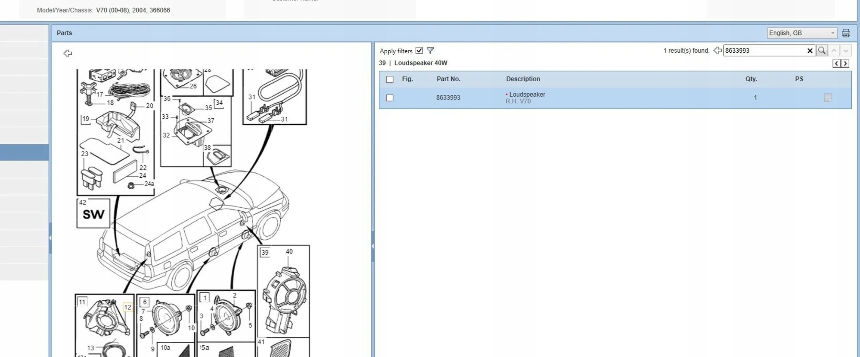The image size is (860, 357).
Task: Open the note icon in the PS column
Action: [x=828, y=98]
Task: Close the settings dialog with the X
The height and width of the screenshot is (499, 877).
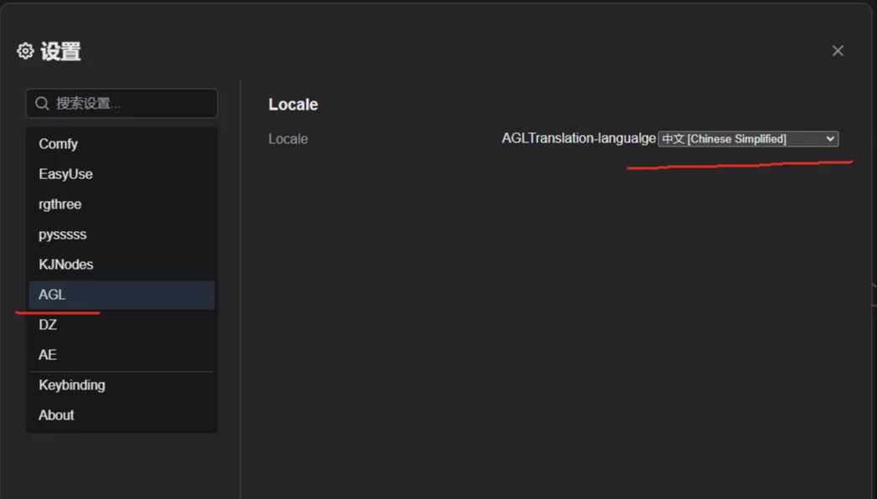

» GOAL OF THE EXERCISE
Your task is to retype exactly, and only, the lines from the one that holds "Task: Close the settings dialog with the X" through the end of the listing, both end lines included, without any pictures.

» EXERCISE SOLUTION
Task: Close the settings dialog with the X
The height and width of the screenshot is (499, 877).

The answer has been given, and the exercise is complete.